Close to the heart of Columbus, Ohio, the Franklin Park Conservatory and Botanical Gardens are a sight to behold. People visit throughout the year because the curators make sure there is something entertaining for everyone. Since its inception in 1895, the center has grown to become one of Columbus’ most popular tourist destinations. You can have a great day just wandering around this stunning landmark. Not only are the plants stunning, but the artwork is also outstanding. The Franklin Park Conservatory & Botanical Gardens are open every day and cost only a small amount to see. The building has been transformed into a horticultural and educational institution where visitors may view unique exhibitions and works by Dale Chihuly with rare and exotic plant collections.
Over four hundred plant species can be found in the conservatory. The Himalayas, a Tropical Rainforest, a Desert, and a Pacific Island Water Garden are all biomes that reflect different climate zones around the world. There is also a Show-house with seasonal displays, orchids, and tropical bonsai collections, and a Palm House with more than 40 types of palms. The 88-acre city park named after the neighborhood, Franklin Park, completely surrounds the conservatory.

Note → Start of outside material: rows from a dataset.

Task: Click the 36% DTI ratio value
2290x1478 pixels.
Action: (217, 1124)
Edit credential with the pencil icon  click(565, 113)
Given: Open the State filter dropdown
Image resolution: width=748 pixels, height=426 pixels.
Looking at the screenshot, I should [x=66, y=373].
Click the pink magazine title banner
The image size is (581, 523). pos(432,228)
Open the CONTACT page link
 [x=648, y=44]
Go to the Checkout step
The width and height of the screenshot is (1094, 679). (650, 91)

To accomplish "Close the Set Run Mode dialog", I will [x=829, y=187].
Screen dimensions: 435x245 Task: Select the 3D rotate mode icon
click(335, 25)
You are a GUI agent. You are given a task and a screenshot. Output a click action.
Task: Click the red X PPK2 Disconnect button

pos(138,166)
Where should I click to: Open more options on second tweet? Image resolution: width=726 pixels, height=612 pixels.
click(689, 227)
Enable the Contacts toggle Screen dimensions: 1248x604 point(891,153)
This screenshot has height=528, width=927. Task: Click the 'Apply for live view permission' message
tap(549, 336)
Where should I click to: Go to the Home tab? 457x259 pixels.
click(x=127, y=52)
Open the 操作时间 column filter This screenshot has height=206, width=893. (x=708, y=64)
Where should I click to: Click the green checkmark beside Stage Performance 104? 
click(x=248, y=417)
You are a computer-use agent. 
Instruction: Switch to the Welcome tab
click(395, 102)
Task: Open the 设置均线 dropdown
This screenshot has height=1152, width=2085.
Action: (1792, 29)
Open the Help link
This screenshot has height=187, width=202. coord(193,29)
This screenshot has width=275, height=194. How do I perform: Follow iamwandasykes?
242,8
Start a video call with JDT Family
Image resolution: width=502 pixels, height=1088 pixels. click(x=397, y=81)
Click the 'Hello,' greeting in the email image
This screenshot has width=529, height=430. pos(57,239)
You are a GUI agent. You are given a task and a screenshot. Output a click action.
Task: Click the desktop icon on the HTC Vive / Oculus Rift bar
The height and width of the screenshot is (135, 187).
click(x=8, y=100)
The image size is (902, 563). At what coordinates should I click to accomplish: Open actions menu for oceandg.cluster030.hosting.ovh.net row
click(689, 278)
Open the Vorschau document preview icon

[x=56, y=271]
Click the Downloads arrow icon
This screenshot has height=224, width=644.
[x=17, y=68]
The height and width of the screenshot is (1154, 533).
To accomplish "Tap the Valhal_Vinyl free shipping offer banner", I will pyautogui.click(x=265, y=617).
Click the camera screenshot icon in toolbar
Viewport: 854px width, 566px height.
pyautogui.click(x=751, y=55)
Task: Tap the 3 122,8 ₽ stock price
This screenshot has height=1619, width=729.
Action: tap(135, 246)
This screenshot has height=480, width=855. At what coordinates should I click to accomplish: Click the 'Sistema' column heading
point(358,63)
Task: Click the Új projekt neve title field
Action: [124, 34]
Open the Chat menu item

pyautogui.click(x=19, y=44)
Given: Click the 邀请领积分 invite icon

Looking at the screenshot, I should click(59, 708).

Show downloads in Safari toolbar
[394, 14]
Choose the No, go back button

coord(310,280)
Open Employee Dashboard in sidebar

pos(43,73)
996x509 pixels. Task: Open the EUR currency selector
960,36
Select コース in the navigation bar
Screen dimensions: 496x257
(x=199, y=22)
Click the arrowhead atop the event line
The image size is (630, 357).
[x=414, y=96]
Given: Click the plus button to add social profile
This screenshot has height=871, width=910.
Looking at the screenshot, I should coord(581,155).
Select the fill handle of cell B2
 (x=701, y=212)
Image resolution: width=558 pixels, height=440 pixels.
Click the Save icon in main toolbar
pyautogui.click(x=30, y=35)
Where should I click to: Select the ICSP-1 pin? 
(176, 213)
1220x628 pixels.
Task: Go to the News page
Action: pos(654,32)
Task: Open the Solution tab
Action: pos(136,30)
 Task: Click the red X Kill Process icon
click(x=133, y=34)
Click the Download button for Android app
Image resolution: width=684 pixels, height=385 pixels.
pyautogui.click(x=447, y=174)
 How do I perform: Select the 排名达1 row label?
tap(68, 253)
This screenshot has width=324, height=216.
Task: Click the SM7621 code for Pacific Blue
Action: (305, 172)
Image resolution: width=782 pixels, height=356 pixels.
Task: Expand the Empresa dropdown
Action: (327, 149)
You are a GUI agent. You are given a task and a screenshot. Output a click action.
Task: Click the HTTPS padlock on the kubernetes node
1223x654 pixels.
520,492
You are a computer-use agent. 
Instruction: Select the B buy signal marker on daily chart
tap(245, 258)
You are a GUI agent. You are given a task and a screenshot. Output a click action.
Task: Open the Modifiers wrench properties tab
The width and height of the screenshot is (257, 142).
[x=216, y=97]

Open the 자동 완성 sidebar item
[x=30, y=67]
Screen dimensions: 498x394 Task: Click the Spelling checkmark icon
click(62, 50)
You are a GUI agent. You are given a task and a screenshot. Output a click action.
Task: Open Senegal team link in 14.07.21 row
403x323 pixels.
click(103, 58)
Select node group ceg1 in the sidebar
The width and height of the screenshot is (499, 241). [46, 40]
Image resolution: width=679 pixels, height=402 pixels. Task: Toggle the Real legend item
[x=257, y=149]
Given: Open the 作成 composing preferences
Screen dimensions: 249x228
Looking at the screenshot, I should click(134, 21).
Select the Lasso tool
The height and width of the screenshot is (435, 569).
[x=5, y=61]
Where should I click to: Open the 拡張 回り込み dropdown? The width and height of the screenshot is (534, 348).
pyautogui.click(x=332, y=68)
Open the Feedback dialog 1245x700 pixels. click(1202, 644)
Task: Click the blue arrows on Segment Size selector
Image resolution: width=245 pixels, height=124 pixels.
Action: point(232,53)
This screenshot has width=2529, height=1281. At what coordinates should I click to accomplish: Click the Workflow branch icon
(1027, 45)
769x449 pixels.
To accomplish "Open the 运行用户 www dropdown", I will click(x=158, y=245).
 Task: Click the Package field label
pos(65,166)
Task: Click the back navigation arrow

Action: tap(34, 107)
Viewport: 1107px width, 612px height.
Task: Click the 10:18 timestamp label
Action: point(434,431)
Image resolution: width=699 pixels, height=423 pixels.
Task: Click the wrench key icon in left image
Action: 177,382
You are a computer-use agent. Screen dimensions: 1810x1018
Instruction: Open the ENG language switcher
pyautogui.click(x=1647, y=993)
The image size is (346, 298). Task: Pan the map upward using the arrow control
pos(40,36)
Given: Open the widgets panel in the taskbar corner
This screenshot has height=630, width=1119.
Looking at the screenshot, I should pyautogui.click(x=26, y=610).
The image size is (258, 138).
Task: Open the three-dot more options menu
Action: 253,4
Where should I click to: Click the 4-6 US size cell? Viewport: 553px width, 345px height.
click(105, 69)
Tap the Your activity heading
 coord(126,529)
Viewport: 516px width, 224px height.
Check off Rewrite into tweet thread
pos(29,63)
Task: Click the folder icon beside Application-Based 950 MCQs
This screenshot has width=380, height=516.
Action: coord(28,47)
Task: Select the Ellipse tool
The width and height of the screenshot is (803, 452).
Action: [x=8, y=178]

The first Franklin County Fair was held on land purchased by the Franklin County Agricultural Society in 1852. The fairgrounds were located two miles east of Columbus’s downtown. By 1874, the Franklin County Agricultural Society had recognized the site’s significance, expanded it to 93 acres, and designated it as the Ohio State Fair’s permanent home. Until 1884, when it was relocated north of Columbus, the state fair was held there. Since the transformation, the property has been left vacant. The Ohio State Legislature revived the land on May 17, 1886, when it enacted a resolution designating the area as a public park.
The World’s Fair and Columbian Exposition held in Chicago in 1893 had a significant impact on American society and culture. The Columbus municipal government was so impressed with the Exposition’s Glass Palace that they decided to establish their own horticulture facility in its place. When completed in 1895, the Franklin Park Conservatory was a glass building in the grand Victorian style that stood in Franklin Park. The conservatory was owned and run by the Columbus Recreation & Parks Department from 1895 until 1989. Unfortunately, the documents of the conservatory’s early years were lost in a fire that broke out in Columbus City Hall in 1921, so we know very little about its early history. Newspapers and first-hand accounts provide a wealth of information on the conservatory’s past. Classes are available for children and adults of all ages, as well as school groups. It offers visitors a chance to get their hands dirty while learning about nature, gardening, and the arts through its enormous plant collections and special exhibitions.